▶ **TASK ITEM**: How do the records below read from their first line through the line containing "Given: Click the permissions"? Write those lines out exactly.

▶ **SUPPLIED RECORDS**:
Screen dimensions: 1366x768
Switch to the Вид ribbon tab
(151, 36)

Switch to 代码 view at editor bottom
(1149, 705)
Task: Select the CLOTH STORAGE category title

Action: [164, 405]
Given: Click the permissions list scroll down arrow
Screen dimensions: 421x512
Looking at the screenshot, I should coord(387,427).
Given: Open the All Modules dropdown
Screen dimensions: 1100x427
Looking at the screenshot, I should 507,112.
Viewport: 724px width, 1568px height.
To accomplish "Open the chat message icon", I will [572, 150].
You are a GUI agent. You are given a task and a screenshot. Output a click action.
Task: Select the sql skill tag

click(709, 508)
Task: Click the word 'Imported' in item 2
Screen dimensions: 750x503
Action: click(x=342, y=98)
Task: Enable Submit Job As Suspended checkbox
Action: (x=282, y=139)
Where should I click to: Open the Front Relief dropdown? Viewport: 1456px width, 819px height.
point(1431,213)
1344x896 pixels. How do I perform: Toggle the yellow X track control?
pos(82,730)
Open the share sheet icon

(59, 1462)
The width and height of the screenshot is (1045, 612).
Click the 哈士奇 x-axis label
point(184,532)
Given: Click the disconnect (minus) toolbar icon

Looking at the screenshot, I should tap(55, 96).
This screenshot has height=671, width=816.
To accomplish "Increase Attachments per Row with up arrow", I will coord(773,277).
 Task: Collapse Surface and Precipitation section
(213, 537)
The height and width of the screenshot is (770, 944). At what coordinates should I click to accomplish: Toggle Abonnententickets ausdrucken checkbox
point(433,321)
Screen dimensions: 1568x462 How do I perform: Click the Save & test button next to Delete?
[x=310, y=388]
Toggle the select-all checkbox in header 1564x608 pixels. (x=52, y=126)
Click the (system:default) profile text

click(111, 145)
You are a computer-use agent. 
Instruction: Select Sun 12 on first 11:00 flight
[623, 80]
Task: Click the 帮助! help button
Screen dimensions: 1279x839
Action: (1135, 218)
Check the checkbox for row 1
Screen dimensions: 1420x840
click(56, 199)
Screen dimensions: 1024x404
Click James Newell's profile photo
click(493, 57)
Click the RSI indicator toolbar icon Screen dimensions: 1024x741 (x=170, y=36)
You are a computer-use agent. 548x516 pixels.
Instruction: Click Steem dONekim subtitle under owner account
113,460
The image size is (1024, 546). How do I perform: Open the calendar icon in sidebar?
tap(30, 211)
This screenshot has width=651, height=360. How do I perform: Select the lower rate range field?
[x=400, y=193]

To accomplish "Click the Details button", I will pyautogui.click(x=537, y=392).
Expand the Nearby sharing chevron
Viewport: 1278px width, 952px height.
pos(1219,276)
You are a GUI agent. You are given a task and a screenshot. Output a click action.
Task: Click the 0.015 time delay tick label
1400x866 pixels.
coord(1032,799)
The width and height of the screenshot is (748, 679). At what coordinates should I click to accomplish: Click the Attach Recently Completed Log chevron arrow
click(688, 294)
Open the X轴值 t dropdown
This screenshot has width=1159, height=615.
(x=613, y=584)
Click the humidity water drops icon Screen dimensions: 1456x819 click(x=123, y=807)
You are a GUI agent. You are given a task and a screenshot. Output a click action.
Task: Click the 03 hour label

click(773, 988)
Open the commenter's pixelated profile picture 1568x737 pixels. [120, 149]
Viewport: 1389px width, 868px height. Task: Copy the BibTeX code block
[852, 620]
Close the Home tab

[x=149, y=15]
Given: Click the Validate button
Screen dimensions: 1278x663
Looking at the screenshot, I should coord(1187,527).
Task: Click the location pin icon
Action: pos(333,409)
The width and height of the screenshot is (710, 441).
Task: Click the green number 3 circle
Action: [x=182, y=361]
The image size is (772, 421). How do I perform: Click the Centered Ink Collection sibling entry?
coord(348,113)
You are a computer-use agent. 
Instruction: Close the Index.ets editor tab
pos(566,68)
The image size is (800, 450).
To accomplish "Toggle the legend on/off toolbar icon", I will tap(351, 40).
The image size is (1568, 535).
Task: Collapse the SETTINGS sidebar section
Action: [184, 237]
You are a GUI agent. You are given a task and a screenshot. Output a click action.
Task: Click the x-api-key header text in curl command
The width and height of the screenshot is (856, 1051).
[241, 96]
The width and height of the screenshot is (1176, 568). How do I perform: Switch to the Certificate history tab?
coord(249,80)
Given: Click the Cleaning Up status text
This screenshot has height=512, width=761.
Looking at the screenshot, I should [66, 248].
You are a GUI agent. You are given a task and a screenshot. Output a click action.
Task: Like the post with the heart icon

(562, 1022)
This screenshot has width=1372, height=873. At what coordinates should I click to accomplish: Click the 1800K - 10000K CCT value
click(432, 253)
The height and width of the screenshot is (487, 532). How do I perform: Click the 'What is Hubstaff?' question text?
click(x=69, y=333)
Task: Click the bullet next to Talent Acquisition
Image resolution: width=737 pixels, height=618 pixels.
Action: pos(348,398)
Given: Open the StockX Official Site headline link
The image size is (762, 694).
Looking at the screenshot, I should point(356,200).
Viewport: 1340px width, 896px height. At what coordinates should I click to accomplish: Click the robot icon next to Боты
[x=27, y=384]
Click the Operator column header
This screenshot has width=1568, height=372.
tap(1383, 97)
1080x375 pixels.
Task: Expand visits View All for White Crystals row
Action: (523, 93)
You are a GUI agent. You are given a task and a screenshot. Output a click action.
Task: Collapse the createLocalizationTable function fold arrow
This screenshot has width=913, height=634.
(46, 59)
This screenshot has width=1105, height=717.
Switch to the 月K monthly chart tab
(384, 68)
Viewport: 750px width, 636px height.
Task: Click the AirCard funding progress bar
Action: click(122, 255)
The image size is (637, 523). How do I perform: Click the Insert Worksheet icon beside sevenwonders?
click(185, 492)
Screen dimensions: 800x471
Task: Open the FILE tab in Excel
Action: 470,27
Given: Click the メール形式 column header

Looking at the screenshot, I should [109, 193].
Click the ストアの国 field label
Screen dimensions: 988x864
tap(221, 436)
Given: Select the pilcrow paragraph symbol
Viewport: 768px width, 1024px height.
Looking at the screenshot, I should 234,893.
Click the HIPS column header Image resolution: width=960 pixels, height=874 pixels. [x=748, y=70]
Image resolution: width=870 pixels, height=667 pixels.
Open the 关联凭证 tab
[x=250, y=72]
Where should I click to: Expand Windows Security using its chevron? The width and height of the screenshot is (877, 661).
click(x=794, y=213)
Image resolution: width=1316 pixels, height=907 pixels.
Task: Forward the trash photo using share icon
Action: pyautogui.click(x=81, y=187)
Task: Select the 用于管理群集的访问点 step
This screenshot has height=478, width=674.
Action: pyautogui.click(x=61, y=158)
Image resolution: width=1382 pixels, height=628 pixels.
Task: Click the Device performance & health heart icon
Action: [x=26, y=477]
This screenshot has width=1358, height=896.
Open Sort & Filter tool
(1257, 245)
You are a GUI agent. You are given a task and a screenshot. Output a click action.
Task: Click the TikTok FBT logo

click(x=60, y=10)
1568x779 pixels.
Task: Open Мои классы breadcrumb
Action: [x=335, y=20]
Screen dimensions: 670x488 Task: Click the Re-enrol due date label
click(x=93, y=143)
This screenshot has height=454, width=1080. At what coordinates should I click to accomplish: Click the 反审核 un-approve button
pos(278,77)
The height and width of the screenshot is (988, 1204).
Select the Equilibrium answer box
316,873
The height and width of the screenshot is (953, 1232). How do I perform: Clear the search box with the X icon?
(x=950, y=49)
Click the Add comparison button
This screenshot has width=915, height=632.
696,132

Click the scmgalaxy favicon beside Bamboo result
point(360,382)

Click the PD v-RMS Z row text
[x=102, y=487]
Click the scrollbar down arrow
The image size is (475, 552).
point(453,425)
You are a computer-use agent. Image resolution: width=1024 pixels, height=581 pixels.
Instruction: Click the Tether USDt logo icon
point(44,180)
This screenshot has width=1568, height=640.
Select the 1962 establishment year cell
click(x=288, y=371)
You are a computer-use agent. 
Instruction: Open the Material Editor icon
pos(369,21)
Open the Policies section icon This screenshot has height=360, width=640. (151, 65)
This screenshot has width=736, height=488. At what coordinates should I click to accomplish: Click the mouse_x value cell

▶ **WRITTEN ANSWER**:
Screen dimensions: 1366x768
Switch to the Вид ribbon tab
(151, 36)

Switch to 代码 view at editor bottom
(1149, 705)
Task: Select the CLOTH STORAGE category title

Action: [164, 405]
Given: Click the permissions list scroll down arrow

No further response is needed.